TASK LIST:
[1] According to the text on depression and anger, what can anger be transformed into?
[2] Reproduce the part of the text on depression and anger that begins at the words "While people suffering" and stops after "is treating them.".
SELECTED PASSAGE START
While people suffering from depression appear withdrawn, sad and apathetic to the outside world, what most “outsiders” do not realize is that internally, they are trying to deal with powerful feelings of resentment, self-criticism and anger. Instead of confronting and assimilating these uncomfortable feelings, people suffering with depression repress their emotions by denying they exist. Sometimes they are afraid if they show their true feelings, they will experience reprisal or embarrassment. Others fear being ostracized by family and friends if they reveal how outraged they are at the way life is treating them.
Depression defined as “anger directed at the self” is a somewhat oversimplified definition but it does embrace the core idea of what causes clinical depression. It is a result of unresolved and unexpressed anger that gets turned inward upon the self instead of being directed outward. By identifying and understanding the source of unconscious anger, people suffering major depression and its subtypes–seasonal affective disorder (SAD), situational depression, atypical depression and persistent depressive disorder–can learn to tolerate and manage their depression.
There’s Nothing Wrong with Feeling Angry
Anger is one of the most powerfully motivating emotions humans are capable of feeling. Anger can be transformed into a positive force that provides the energy you need to make changes. When accepted and regulated properly, anger pushes you towards goals when you are being confronted by barriers to those goals.
When faced with difficult situations, you have the ability to turn paralyzing fear into reactionary anger. Getting mad at something you dislike and refuse to accept spurs your desire to either eliminate it or change it. Alternately, depression only takes advantage of those who are not equipped with the psychological tools necessary to accept and utilize their anger instead of repressing it.
Anger forces you to communicate your feelings instead of burying them. When you are in touch with your anger, you feel more empowered, “in-the-moment” and self-aware. You know exactly what you want and what needs to be done to achieve your goals. On the other hand, when suffering from depression you have no desire to communicate your feelings because feeling angry is unacceptable. And that is simply not true!
Why We Think Anger is Bad
Unfortunately, the majority of us grew up to believe that anger was “bad” and that feeling angry was unacceptable because it generally led to unacceptable actions. At times it may contradict with how you view yourself as being a “good person.” When being good matters, it is often because of the fear of unconscious bad feelings.
While it is true that young children have yet to learn the fine art of impulse control, allowing a child to feel and accept their anger also contributes to them understanding how to cope with angry in a healthy manner as adults.
The Cause of Depression Determines Treatment
Sometimes situational changes may relieve your angry, such as entering a more satisfying career field or moving closer to family and friends. Sometimes, addressing your depression may take more than initiating a superficial change. You may need to leave a long-term destructive relationship, engage in psychotherapy due to past traumas if your depression is serious. Just know that only you can take that first step towards defeating depression by accepting your anger and allowing your anger to empower you with positive, motivational forces.
SELECTED PASSAGE END
INFORMATION PROVIDED START
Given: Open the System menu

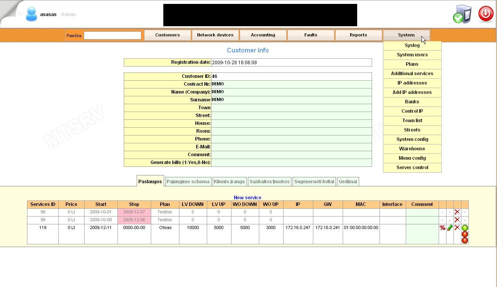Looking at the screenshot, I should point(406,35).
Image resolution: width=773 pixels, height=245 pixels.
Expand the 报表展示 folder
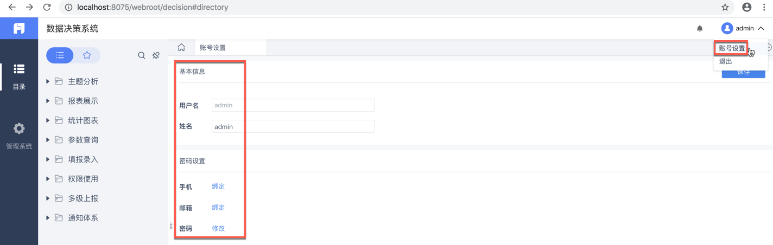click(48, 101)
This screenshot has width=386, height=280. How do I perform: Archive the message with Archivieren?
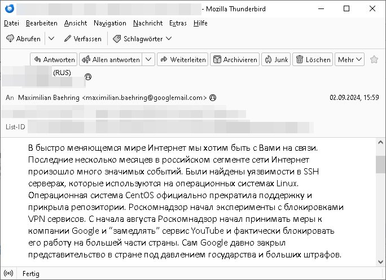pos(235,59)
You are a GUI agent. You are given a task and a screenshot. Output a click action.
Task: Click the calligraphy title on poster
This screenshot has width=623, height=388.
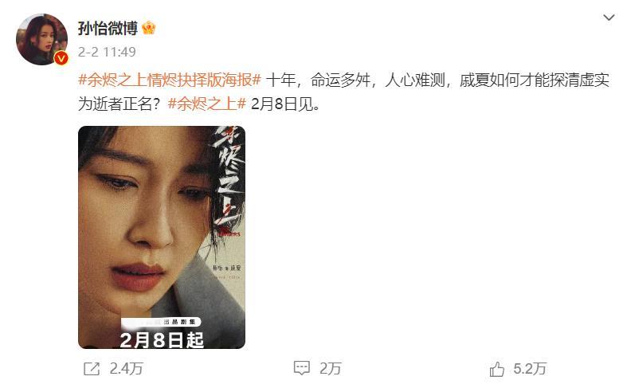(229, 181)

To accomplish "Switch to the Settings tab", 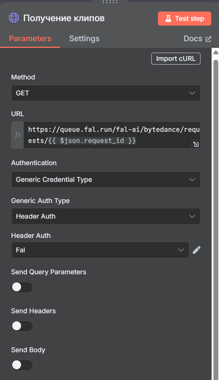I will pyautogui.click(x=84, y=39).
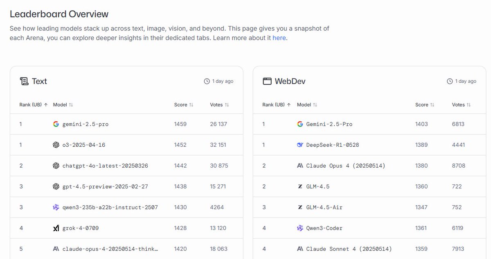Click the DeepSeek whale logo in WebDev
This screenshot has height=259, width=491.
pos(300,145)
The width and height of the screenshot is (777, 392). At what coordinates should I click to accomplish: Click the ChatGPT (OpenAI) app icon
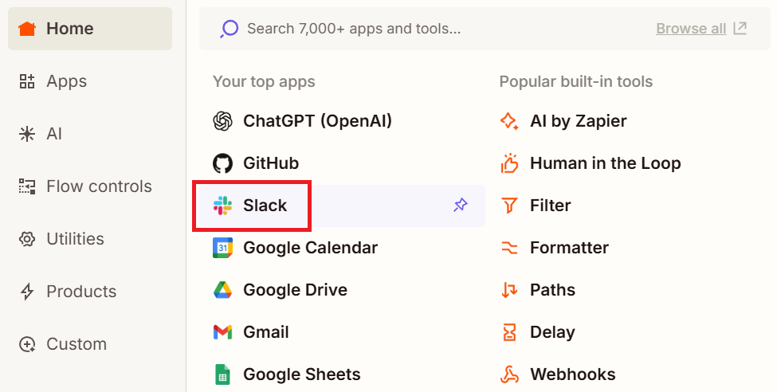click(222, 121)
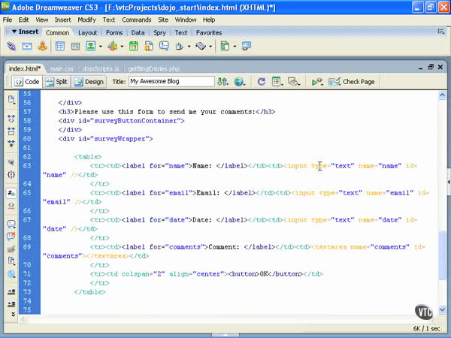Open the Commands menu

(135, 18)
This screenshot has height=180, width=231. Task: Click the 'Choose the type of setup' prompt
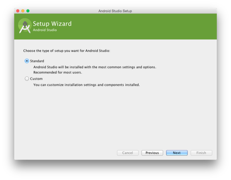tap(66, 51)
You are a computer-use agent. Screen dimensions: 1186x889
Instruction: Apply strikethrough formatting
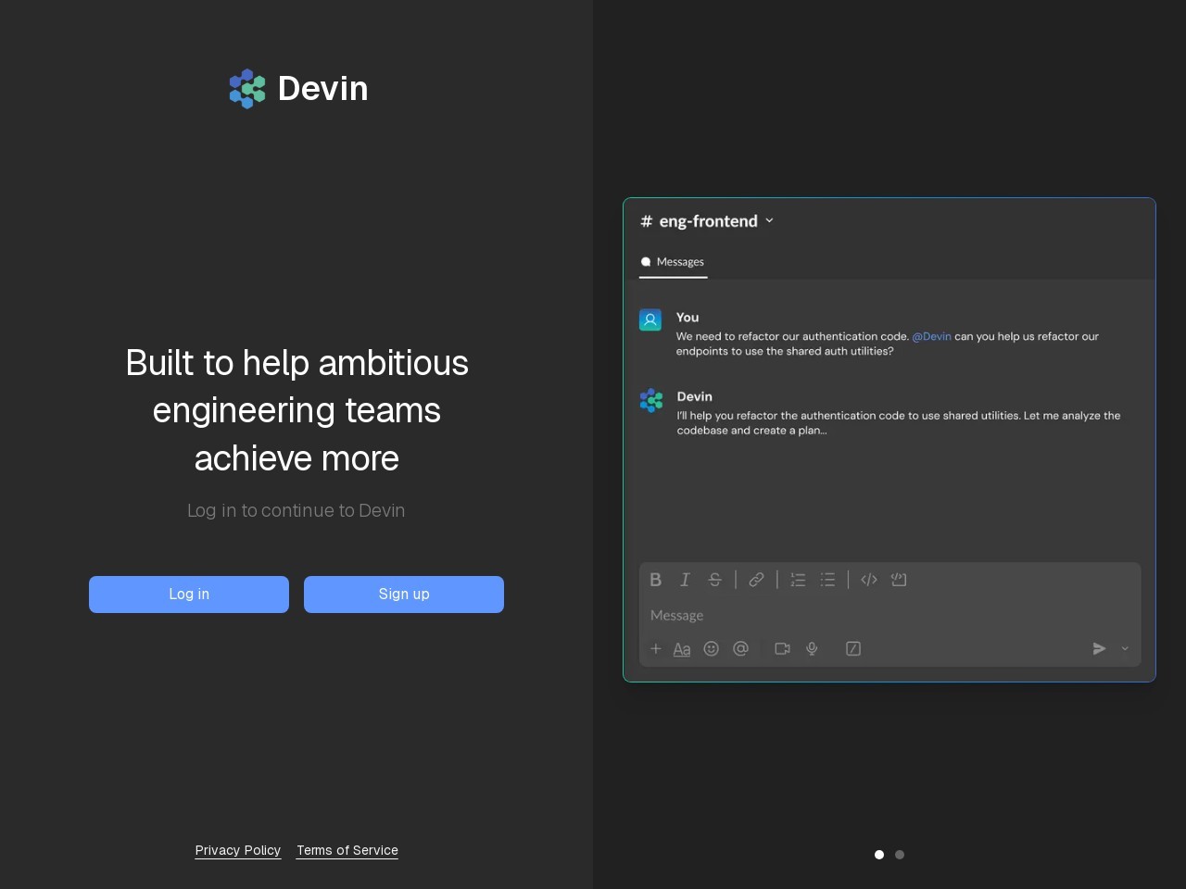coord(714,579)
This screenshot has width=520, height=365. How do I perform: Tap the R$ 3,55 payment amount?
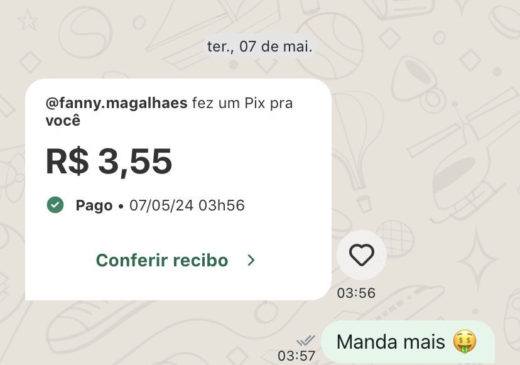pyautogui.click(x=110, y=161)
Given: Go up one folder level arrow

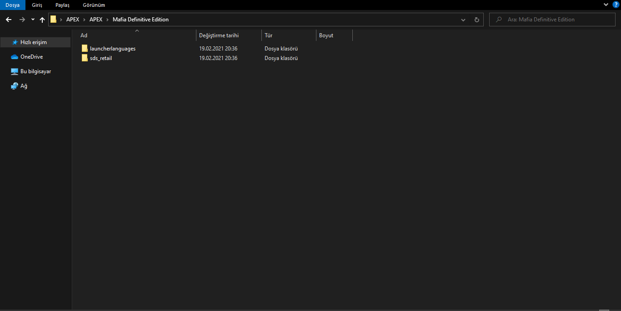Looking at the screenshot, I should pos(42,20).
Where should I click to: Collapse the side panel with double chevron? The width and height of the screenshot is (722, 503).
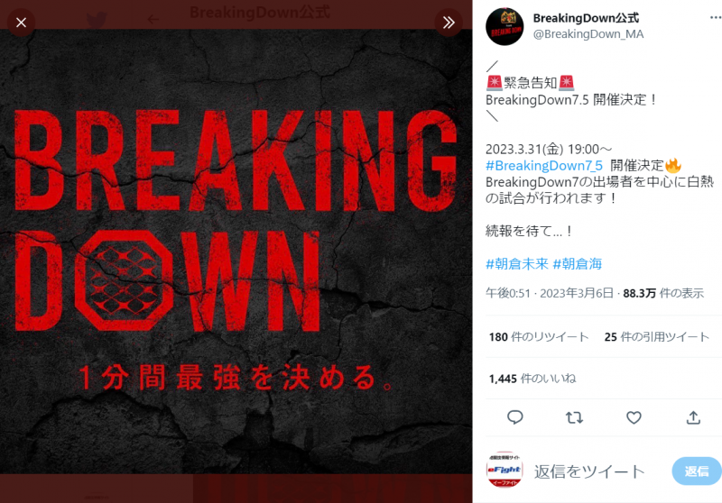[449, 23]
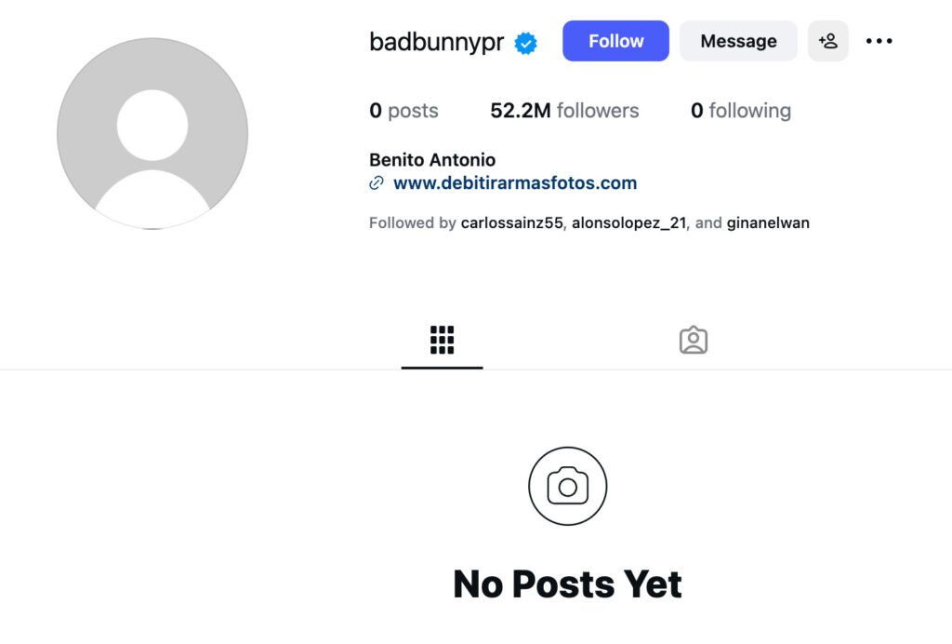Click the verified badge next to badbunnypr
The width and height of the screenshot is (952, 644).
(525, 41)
INFORMATION PROVIDED END
SOLUTIONS TO THE EXERCISE:
[1] A positive force that provides the energy you need to make changes.

[2]
While people suffering from depression appear withdrawn, sad and apathetic to the outside world, what most “outsiders” do not realize is that internally, they are trying to deal with powerful feelings of resentment, self-criticism and anger. Instead of confronting and assimilating these uncomfortable feelings, people suffering with depression repress their emotions by denying they exist. Sometimes they are afraid if they show their true feelings, they will experience reprisal or embarrassment. Others fear being ostracized by family and friends if they reveal how outraged they are at the way life is treating them.